* [Exercise objective]:
Identify each line in the records below that contains the word "lifting", and copy it.

* [Extracted records]:
--------------------

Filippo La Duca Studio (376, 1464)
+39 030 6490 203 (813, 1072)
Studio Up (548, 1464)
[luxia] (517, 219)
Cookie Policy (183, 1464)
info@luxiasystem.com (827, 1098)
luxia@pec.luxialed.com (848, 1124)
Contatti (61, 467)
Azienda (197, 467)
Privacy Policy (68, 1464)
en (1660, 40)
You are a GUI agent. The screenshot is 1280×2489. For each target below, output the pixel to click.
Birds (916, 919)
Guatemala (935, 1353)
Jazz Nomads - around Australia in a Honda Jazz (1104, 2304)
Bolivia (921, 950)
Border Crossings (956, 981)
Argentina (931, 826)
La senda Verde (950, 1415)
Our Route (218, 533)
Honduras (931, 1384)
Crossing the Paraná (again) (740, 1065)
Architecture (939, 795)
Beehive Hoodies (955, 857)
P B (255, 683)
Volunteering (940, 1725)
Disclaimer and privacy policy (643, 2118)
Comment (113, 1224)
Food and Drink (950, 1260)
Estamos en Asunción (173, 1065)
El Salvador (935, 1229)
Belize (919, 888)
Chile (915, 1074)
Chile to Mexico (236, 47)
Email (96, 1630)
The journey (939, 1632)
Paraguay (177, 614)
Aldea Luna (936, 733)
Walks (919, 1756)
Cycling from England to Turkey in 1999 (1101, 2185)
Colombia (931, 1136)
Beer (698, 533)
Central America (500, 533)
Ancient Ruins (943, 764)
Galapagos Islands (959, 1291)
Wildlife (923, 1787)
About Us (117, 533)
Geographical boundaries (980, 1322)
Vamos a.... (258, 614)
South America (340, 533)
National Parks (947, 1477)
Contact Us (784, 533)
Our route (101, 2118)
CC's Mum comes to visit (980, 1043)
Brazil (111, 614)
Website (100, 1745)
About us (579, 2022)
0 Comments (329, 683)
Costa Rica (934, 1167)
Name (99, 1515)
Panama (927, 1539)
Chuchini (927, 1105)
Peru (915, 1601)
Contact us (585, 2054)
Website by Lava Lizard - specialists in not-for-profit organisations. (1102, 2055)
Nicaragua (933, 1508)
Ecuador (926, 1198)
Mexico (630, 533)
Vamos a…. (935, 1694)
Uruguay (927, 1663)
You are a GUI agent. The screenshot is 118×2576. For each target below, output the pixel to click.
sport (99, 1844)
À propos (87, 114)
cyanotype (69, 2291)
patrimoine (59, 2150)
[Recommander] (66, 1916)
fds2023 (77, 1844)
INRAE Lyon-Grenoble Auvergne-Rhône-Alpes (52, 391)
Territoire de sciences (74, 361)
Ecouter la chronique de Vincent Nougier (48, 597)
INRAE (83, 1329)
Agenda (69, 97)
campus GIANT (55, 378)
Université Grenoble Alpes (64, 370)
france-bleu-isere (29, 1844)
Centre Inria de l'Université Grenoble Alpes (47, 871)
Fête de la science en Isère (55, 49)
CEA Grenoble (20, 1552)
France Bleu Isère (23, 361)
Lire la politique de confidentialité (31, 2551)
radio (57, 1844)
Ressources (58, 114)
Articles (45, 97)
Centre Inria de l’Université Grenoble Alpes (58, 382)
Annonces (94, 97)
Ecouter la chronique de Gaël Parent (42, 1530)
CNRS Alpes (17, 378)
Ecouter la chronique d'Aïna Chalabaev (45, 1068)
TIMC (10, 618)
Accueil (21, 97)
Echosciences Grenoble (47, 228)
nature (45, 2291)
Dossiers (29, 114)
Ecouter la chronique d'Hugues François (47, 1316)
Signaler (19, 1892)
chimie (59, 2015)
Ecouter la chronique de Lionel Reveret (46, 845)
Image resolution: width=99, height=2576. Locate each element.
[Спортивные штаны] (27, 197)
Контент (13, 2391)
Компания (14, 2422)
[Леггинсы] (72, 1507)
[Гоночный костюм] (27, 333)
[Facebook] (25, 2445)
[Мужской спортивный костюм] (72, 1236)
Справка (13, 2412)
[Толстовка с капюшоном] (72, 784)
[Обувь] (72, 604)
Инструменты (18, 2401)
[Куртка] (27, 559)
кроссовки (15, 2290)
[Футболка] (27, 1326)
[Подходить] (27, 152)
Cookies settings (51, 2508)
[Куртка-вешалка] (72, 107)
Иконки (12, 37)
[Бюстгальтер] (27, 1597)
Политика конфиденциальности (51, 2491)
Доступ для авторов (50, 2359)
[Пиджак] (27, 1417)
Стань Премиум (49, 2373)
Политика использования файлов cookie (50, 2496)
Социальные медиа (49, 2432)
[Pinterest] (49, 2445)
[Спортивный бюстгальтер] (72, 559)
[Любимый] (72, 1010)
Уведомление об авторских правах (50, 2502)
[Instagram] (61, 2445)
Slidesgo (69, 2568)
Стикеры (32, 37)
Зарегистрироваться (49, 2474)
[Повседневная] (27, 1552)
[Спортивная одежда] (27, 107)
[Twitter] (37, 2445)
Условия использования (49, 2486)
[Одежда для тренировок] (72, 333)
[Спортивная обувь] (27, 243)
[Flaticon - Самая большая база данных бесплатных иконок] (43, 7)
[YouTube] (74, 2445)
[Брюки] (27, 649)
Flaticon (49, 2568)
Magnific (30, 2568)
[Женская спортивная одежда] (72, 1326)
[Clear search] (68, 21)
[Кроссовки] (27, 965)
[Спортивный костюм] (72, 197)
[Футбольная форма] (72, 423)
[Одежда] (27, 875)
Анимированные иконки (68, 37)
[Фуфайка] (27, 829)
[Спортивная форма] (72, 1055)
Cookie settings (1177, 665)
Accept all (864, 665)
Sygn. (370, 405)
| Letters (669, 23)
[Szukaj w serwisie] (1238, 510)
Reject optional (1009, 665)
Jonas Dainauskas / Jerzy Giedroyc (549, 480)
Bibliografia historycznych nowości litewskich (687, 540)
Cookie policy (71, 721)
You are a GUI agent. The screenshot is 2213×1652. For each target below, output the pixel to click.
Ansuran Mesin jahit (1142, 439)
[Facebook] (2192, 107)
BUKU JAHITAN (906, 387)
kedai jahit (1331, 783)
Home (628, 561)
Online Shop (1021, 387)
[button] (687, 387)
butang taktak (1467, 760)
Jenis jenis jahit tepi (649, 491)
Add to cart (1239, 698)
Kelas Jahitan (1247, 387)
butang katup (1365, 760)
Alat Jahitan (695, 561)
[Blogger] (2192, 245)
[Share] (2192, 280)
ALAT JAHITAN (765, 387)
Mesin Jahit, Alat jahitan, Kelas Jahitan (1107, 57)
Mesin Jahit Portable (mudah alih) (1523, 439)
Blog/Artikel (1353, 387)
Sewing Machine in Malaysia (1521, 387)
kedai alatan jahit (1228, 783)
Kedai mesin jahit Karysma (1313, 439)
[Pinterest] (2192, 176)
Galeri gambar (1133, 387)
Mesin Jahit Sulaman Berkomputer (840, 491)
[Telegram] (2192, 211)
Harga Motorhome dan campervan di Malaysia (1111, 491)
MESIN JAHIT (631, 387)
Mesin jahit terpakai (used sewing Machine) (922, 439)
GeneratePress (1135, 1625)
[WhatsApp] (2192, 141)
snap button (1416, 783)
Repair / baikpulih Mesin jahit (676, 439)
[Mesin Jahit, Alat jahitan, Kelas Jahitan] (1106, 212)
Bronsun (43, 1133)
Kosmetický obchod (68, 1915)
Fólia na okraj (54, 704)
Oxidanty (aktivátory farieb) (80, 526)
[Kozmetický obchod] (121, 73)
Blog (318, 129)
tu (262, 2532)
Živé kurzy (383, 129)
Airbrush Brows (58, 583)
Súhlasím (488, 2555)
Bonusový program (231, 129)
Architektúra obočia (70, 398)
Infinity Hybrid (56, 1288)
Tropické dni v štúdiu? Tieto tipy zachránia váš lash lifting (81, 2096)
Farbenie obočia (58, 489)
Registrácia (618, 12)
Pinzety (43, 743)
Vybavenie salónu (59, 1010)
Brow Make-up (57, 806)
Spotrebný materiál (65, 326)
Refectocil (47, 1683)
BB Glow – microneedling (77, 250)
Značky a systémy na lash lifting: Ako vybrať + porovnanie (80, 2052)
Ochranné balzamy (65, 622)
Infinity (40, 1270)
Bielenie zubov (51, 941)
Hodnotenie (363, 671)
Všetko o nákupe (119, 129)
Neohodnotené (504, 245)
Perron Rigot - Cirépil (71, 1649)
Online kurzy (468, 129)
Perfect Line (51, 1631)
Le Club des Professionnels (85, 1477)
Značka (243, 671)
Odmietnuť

--------------------

* [Task answer]:
Tropické dni v štúdiu? Tieto tipy zachránia váš lash lifting (81, 2096)
Značky a systémy na lash lifting: Ako vybrať + porovnanie (80, 2052)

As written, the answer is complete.